Critical care nurse and ER nurse

“I carry my trauma shears everywhere. They’re handy to have if you need to be able to get something off quickly. One of my paramedic colleagues uses them on the road—they can cut through a seatbelt; they can spider a windshield. I once used them to cut flame retardant clothing off a firefighter who came into the trauma unit.”

Laura is someone people know to go to for self-care in the middle of a shift. “We treat ourselves so that we can continue to do our job and continue to provide care. I think that we nurses have been doing that for a long time. But the feeling of that happening now is more at the forefront than I’ve ever felt before.” She likes working in a dynamic, fast-paced work environment: “That’s what I feel passionate about, and that’s what drives me … but it’s also hard when you don’t feel like you’re making a dent or an impact because you’re just stretched so thin.”

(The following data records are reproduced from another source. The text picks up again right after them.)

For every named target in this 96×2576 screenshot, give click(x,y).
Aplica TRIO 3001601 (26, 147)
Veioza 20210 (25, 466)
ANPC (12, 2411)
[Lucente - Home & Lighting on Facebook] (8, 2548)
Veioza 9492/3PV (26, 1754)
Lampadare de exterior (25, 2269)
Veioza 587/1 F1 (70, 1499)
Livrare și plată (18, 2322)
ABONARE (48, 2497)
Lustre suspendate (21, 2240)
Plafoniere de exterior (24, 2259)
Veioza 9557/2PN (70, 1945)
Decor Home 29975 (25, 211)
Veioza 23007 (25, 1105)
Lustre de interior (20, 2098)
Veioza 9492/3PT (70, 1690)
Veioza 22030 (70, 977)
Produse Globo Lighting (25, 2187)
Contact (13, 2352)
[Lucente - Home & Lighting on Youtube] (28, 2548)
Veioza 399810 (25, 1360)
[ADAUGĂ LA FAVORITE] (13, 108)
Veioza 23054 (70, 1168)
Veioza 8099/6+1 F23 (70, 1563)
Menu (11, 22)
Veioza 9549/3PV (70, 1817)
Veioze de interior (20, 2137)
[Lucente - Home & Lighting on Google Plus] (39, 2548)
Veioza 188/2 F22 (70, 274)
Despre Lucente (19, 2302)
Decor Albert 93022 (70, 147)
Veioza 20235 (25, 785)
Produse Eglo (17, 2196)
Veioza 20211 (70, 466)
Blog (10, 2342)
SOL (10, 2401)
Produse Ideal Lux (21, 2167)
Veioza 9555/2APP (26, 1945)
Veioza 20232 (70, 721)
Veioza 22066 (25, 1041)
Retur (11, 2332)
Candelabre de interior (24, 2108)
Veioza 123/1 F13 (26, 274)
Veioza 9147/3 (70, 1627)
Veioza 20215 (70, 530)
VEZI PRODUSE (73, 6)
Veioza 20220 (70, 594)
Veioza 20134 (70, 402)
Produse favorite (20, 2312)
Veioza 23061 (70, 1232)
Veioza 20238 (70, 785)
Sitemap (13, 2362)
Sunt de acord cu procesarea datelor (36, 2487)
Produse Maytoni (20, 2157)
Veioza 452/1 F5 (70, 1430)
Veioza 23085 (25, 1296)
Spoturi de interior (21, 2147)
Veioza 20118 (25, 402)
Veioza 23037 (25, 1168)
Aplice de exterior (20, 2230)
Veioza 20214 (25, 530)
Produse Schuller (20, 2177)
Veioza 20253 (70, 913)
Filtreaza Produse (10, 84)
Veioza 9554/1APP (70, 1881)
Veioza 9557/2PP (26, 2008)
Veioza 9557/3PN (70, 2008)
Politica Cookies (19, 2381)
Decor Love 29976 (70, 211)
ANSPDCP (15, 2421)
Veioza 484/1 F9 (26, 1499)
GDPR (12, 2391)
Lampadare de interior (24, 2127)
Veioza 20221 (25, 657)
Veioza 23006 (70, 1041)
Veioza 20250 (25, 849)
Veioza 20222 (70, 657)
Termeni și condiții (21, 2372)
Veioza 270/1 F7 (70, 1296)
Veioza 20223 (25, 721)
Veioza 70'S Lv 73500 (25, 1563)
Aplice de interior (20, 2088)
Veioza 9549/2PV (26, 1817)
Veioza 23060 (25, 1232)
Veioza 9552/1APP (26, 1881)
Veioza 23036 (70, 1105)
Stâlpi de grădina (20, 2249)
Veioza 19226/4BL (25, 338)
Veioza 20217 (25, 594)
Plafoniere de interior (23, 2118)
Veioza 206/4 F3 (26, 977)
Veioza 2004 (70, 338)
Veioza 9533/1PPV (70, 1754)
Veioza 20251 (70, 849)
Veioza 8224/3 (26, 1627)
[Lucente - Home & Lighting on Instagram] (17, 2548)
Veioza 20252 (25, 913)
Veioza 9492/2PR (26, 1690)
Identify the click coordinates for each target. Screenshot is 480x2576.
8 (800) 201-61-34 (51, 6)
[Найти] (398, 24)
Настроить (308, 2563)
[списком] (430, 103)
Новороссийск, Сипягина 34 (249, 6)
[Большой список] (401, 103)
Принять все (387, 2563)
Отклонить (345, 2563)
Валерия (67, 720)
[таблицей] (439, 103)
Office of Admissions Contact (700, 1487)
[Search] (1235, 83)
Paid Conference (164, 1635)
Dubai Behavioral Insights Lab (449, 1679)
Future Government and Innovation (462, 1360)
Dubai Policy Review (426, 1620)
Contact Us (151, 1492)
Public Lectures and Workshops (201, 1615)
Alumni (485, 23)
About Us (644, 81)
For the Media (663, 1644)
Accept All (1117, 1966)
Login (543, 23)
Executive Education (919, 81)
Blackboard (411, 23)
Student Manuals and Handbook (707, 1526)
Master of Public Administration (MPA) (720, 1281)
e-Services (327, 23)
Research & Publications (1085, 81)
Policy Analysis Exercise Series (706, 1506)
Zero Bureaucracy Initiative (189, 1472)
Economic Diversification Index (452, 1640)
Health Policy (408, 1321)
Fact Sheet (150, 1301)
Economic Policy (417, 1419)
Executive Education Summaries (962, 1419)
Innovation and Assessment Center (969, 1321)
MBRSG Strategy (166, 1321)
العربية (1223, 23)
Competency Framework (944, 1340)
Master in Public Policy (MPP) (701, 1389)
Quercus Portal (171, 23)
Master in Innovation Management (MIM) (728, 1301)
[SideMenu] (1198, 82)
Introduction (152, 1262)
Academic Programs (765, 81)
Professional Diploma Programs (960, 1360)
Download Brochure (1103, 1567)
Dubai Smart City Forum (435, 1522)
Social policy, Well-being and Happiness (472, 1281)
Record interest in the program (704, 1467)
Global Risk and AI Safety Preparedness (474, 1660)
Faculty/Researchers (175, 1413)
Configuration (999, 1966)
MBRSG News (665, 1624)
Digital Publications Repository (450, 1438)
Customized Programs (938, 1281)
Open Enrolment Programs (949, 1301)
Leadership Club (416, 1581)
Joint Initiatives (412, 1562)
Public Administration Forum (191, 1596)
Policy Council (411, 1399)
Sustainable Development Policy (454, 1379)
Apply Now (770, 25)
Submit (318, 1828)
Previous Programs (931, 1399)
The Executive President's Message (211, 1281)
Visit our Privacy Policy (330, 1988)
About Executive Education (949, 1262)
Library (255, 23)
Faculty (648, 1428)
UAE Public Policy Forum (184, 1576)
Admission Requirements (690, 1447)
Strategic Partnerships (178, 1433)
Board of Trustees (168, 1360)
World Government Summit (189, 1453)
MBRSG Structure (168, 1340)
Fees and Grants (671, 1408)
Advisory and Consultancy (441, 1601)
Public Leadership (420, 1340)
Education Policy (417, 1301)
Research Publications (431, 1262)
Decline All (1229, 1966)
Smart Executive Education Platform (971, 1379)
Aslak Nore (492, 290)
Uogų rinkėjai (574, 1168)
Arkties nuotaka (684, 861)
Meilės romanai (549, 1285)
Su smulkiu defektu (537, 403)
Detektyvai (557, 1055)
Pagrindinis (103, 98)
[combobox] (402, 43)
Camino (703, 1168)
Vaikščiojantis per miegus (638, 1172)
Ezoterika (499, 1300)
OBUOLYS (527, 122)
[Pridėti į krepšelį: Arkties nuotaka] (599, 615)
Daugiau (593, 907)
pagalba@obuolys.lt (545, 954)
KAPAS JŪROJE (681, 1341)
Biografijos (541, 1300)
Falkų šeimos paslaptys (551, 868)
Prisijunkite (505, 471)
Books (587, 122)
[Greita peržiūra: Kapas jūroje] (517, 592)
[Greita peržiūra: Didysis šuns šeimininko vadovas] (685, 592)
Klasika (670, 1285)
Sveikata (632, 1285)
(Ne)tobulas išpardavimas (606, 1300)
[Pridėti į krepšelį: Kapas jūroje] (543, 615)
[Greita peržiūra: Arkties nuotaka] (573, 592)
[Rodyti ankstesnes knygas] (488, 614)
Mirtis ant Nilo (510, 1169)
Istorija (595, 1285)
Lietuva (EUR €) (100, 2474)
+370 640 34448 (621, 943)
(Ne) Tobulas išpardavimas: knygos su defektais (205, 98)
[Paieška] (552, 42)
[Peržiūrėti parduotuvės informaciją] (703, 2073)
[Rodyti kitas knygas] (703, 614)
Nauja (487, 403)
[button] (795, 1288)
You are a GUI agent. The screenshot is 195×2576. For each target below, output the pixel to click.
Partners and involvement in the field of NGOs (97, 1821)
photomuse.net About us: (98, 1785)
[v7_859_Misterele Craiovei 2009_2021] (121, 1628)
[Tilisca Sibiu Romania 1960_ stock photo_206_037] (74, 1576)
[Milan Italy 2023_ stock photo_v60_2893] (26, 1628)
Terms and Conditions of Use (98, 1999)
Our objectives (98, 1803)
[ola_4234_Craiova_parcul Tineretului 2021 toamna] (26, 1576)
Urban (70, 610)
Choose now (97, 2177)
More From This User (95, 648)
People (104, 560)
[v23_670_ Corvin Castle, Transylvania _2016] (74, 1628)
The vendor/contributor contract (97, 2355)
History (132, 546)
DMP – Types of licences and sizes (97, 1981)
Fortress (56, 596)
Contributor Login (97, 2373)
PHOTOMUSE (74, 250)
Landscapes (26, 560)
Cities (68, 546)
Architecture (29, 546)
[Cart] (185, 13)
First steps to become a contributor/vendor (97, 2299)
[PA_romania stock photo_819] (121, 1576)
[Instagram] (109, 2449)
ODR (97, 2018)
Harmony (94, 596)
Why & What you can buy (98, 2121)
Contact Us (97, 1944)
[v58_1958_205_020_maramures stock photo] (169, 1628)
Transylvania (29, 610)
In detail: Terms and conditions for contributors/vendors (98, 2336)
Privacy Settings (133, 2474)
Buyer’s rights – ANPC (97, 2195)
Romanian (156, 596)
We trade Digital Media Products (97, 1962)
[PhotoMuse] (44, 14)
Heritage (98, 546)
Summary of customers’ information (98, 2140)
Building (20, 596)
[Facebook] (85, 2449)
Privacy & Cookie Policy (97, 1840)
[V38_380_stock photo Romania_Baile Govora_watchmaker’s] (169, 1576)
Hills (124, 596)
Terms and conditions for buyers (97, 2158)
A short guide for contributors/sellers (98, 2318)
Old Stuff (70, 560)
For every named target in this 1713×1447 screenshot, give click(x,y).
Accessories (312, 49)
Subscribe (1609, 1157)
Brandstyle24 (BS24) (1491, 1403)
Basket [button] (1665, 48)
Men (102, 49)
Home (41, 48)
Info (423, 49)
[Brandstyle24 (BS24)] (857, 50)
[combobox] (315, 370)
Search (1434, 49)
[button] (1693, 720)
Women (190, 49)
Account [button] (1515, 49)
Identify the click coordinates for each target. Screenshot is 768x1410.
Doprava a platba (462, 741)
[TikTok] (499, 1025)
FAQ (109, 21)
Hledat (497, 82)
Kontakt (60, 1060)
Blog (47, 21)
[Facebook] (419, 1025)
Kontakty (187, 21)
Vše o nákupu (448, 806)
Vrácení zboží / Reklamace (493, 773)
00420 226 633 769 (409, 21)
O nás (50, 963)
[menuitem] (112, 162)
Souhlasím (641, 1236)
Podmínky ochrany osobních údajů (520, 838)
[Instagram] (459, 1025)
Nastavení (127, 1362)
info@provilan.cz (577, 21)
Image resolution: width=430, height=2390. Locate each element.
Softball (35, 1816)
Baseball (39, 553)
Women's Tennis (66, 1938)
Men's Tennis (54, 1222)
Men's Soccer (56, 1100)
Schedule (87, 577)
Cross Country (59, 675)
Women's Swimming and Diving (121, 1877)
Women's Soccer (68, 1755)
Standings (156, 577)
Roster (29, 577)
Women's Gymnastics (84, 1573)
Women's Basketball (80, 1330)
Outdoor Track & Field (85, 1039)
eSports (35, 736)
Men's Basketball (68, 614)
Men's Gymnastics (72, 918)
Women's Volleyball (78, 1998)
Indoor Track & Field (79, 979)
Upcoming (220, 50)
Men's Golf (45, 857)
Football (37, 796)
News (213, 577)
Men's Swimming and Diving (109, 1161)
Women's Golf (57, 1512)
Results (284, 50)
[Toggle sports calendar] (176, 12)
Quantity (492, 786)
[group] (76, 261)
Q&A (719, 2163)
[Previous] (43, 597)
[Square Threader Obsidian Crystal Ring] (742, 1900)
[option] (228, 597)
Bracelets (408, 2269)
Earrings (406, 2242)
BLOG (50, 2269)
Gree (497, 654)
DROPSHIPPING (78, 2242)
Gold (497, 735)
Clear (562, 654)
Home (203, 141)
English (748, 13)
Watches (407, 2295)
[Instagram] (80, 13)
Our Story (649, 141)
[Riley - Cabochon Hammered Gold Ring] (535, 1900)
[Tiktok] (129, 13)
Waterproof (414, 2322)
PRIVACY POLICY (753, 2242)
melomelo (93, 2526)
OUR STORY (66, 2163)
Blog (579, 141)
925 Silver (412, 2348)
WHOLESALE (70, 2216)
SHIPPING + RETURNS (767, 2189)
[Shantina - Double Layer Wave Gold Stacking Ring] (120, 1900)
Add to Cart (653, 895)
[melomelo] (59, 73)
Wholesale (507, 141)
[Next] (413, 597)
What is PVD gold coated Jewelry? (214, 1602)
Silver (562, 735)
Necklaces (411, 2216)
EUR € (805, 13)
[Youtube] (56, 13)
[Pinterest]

“I like having nice-smelling things on hand to make my patients feel comfortable. It feels good when you can offer something as simple as that, but it has such an impact for people.”

Laura says that because nursing is an essential profession, nurses don’t have the bargaining power that other professions may have. Part of the problem, she says, is also “because we are a female-dominated profession” and taken for granted. She says Ontario’s Bill 124, which limits annual salary increases to one percent for most public-sector employees, feels like a slap in the face. “We’ve been the backbone of trying to get the entire province through this pandemic, looking after people at our own peril sometimes.”

(Related: What a Nurse Keeps in Her First-Aid Kit at Home)

nursing essentials kit | Bhnurses RoxieImage: Kate Ince | Styling: Emily Nolan


Family health nurse

“Because of the ongoing drug crisis and the war on people who use drugs, there are people dying every day of an overdose. Having a Naloxone kit [which includes a fast-acting drug used to temporarily reverse the effects of opioid overdoses] is really, really important.”

Roxie works in a clinic Monday to Friday, and spends her free time doing volunteer outreach work for people who face structural barriers to care. She attends events like encampment evictions and rallies to support Black and Indigenous lives so she can offer on-the-ground treatment.

“Snacks and water keep me going because I’m on my feet for hours at a time. My colleagues and I, even in clinic, we forget to drink water and so we’re constantly reminding each other to do that.”

Roxie is part of the Street Nurses Network, a group working with people experiencing homelessness. “As a nurse you’re used to working in a clean clinic or hospital space, but when you’re outside meeting people exactly where they are, that’s different. You’re just using the space that you have. One time I saw a client at a grocery store bathroom, and that’s where I gave an injection. I’ve given an injection on the steps of a church. Managing your environment is definitely something that’s different here than other forms of nursing.”